ところが、翌朝、私が起きてみると、本堂のとびらは、閉まったまま、そして、仏様にそなえるご飯が、準備されていませんでした。
私は、あーあ母もたまには寝坊するのだなと、そのままにしていました。
しかし、母が起きてくるのがあまりにも遅いので、私は、部屋を覗いてみました。
すると、ベッドに横たわった母が、「起きられない、昨夜トイレに行ったら、部屋へ帰るのに2時間かかった、猛烈に腰が痛くて、動けない」と言うでは、ありませんか。
これは、ただごとでないと、以前、私が、お世話になった整形外科に、連絡したところ、直ぐにつれてきてください、ということで、私は、車の後部座席を倒し、布団を敷き、母に肩を貸し部屋から、よちよち歩きの赤ちゃんよりも遅い速度で、車まで運び、急いで病院に行きました。
病院の方は、苦痛にゆがむ母の容態を察し、レントゲン等の撮影を早めてくださいました。
そして、院長先生は「腰すべり症、即入院」と宣告されました。
すぐに、看護師さんから「入院は、大部屋にしますか?個室にされますか」と聞かれました。
母は、「個室じゃなく、大部屋で」と言いましたが、私は、人一倍気を使う母を思い個室をお願いしました。
しかし、心では「厄介なことになったな、長い入院になりそうだな、妻は仕事で家にいないしどうしよう」と母の心配より、自分にかかってくる負担を心配している私がいました。
そして、私はいつしか、毎日病院通いを続けているうちに、「なーんだ!母がいないとこんなに楽なんだなー!」と思うようになっていました。
そして、母も、ようやく退院し、近くの病院に変わり、通院できるようになった、ある冬間近いぽかぽか陽気の日、腰すべり症治療の経過を見てもらう為に、母は、病院に出かけました。昼過ぎ、陽気に誘われた私が、珍しく車を洗っていると、境内の砂利を、踏む音がしました。どうも、母の歩く音のようです。
腰を曲げ、頭を下げタイヤを、ブラシで擦っていた私の視界に、緑の靴先が見えました。
おかしいな、出かけるとき黒い靴を履いていたのに、と思っていると、その緑の靴に「リハビリ」という白い字が浮かんでいました。私が、体を起こして母を見ると、母は、照れ笑いを浮べながら「リハビリ室のスリッパのままで帰ってきた、バスの運転手さんに言われるまで、気付かなかった。歳だね」と言って、家に入っていきました。

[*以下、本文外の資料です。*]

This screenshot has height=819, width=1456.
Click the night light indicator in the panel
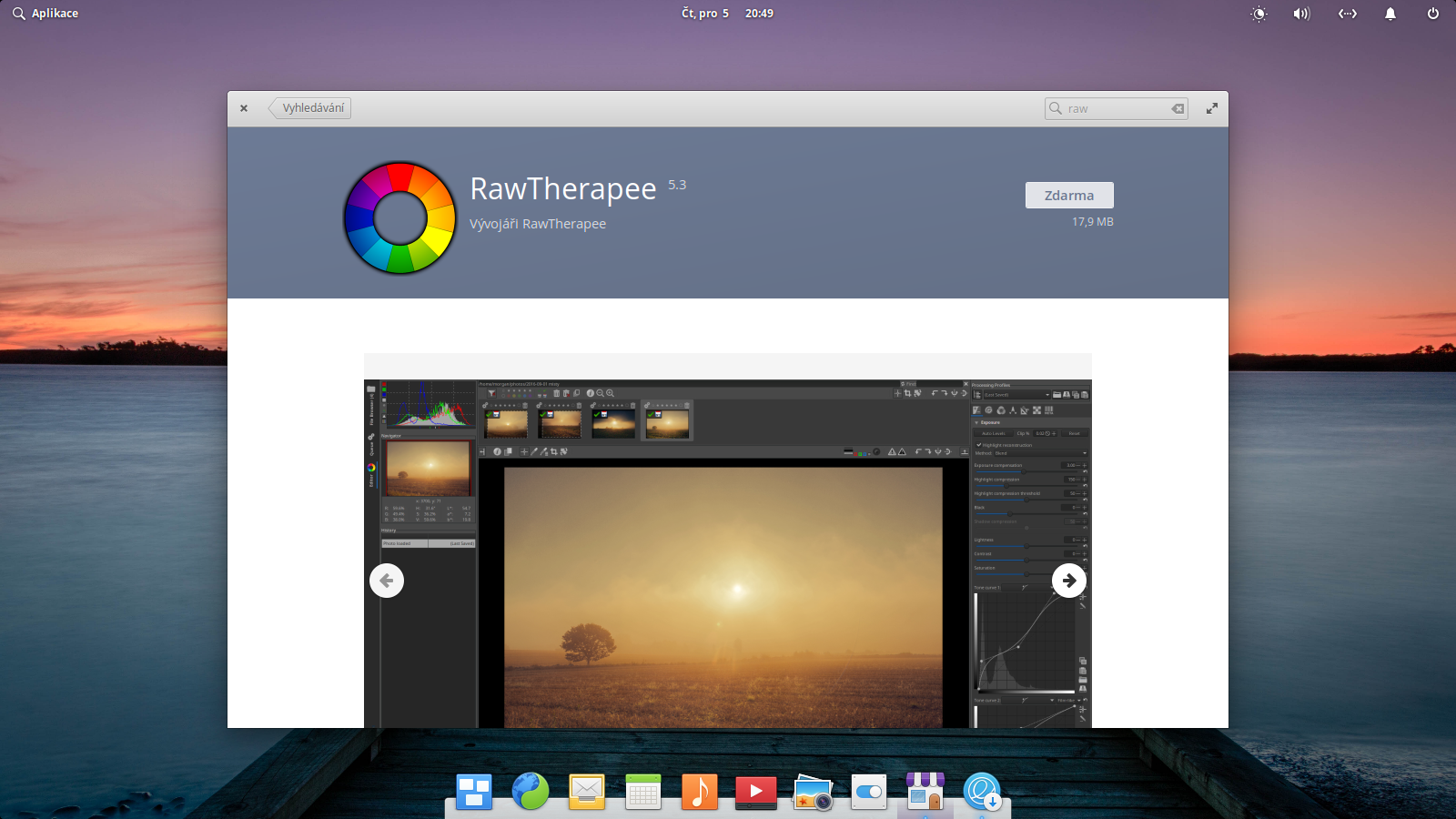[1259, 14]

しかし、私は、そのリハビリという文字が、頭から離れませんでした。
リハビリ、その意味は、一般に、単なる身体的な機能の回復のための訓練と理解されています。
しかし、インターネットのフリー百科事典『ウィキペディア』には、リハビリテーションの語源はラテン語で「本来あるべき状態への回復」とあります。
母は、私が、スキー事故で、鎖骨複雑骨折・肩骨折で入院し、退院後、筋肉の萎縮により、激痛に襲われた時、毎日、朝昼晩とマッサージしてくれました。
仕事で出かける時、出口まで送ってくれる母。先回りして私の世話をしてくれる母。そんな母を、自分の気分で疎ましく思ったり、お節介に思ったり、どれだけ大事にしていただいても、感謝できない私でありました。
私は、いつも自己中心的であり、自分の欲と都合と計算で暮らしながら、その自分の生活感覚を疑うことが、ありませんでした。
親鸞聖人の教えを聞くことは、自己中心的な生き方をしない人間に変わることではありません。
私達は、いつでも、自己中心的にしか生きることが出来ない愚かな身であると、仏様のはたらきに照らされ続ける生活を賜ることこそ、真のリハビリテーション「本来あるべき状態への回復」だと、母の闘病生活を通し、気付かせて、いただいきました。